À Rwibaga, dans la province Bujumbura, les théiculteurs dénoncent un prix trop bas pour leurs feuilles de thé verte, fixé à 500 francs par kilo par l’État. Incapables de rémunérer correctement leurs ouvriers, ils voient leur production diminuer et craignent pour la survie de leurs plantations, malgré les promesses de soutien des autorités.
Des théiculteurs de la commune Rwibaga, dans la province Bujumbura, se disent profondément insatisfaits du prix de 500 francs par kilo de feuille de thé verte fixé par l’État burundais. « Avec ce montant, nous n’arrivons même pas à payer nos ouvriers pour une journée de travail, explique l’un d’eux, la mine soucieuse. Résultat, la production baisse et nous perdons tous, producteurs comme pays. » L’administration de la commune Rwibaga confirme que ce problème a été signalé à plusieurs reprises aux autorités compétentes, mais qu’une solution tarde à venir.
Actuellement, les théiculteurs reçoivent 500 francs burundais par kilogramme de feuille, un prix qu’ils jugent insuffisant. « Pour que notre travail soit viable, un kilo devrait coûter au moins 1000 francs, sinon nous ne pouvons rien payer, même pas nos journaliers à 8000 francs par jour », confie une productrice, le regard fixé sur ses champs. Même une légère augmentation serait un soulagement.
Avec cette rémunération trop faible, les ouvriers chargés de la récolte ne peuvent plus être payés. Les feuilles restent alors sur les plants, se détériorent, et la production nationale chute. « Avant, nous pouvions embaucher cinq journaliers deux jours par semaine pour nos champs de l’OTB, raconte un autre producteur. Aujourd’hui, nous devons tout faire seuls. Certaines feuilles pourrissent dans les champs, et la qualité en pâtit. » Si toutes les feuilles étaient récoltées, la production au sein de l’OTB serait abondante, et les pertes, limitées.

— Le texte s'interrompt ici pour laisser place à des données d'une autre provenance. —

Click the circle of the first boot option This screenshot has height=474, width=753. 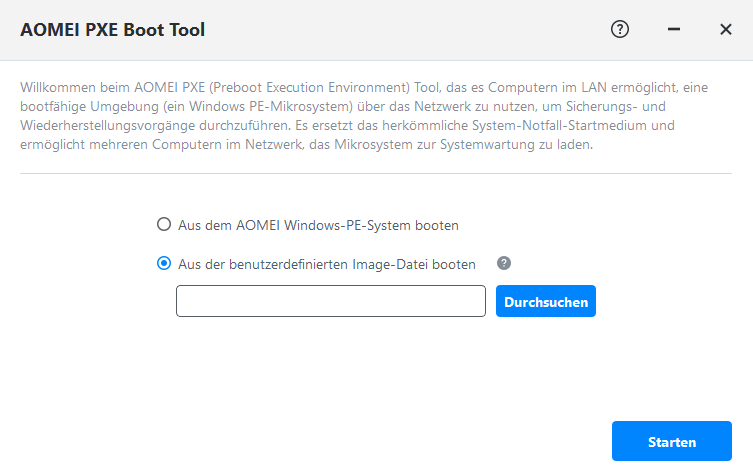pos(164,225)
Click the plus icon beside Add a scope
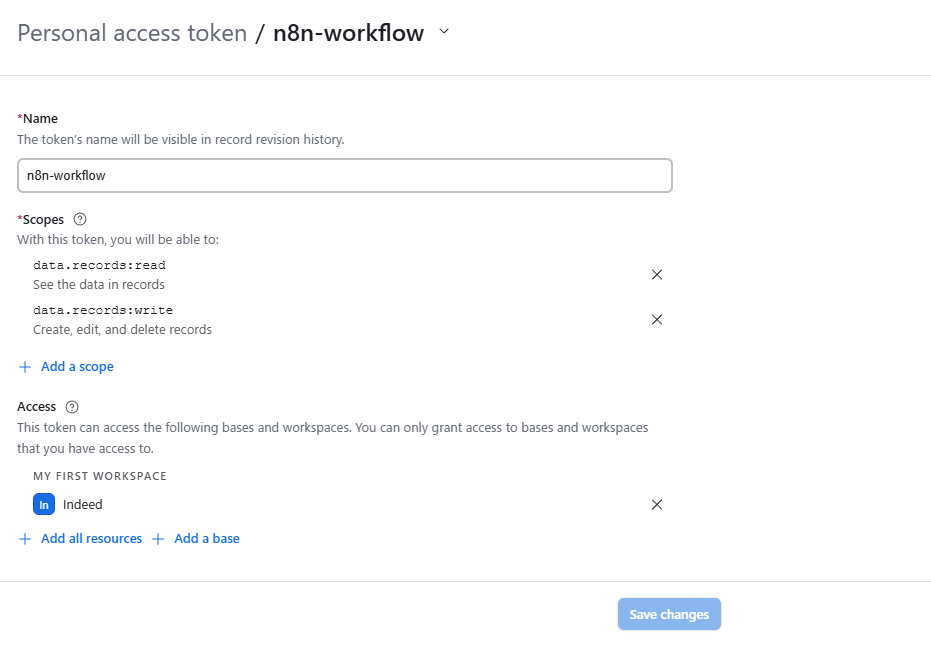Viewport: 931px width, 652px height. click(25, 367)
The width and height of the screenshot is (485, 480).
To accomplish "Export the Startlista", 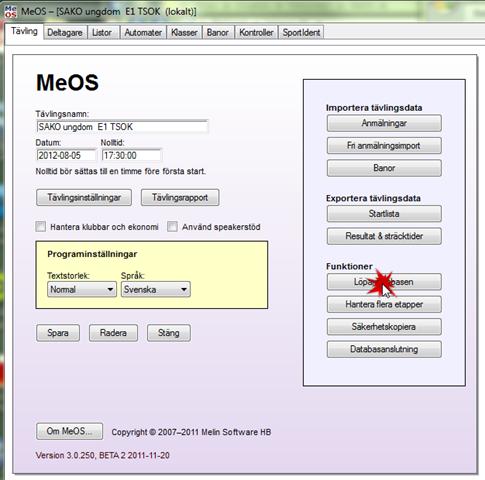I will (384, 214).
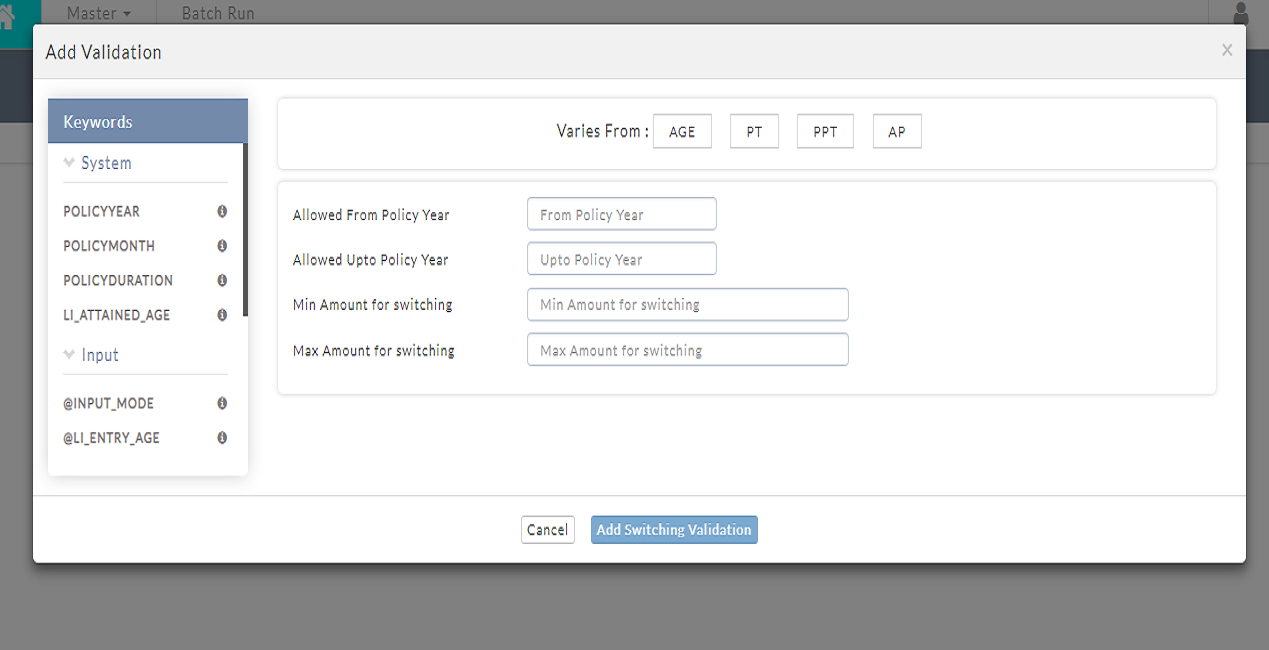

Cette situation pèse lourdement sur les théiculteurs, qui se sentent découragés. Plusieurs ont déjà envisagé d’abandonner l’entretien de leurs plantations, un constat confirmé par les autorités communales.
Cyriaque Nusure, conseiller de l’administrateur communal chargé des questions politiques, reconnaît le problème : « Il y a eu un relâchement dans l’entretien des champs, mais nous essayons de sensibiliser les producteurs, en collaboration avec l’OTB. Ceux qui ne s’en occupent plus sont invités à laisser les champs à ceux qui veulent les cultiver. »
Les producteurs dénoncent un prix dérisoire et espèrent une révision. L’OTB a été alertée et une augmentation du prix a été discutée, tandis que la question a également été portée au sénateur en décembre, ce qui a permis une légère majoration pour encourager les théiculteurs.
À titre de comparaison, dans les pays voisins comme le Rwanda, un kilogramme de feuilles de thé s’achète à environ 200 francs burundais. Au Burundi, le gouvernement a progressivement augmenté le prix, passant de 250 francs en 2021 à 500 francs aujourd’hui, mais les producteurs estiment que ce n’est toujours pas suffisant pour vivre dignement de leur travail.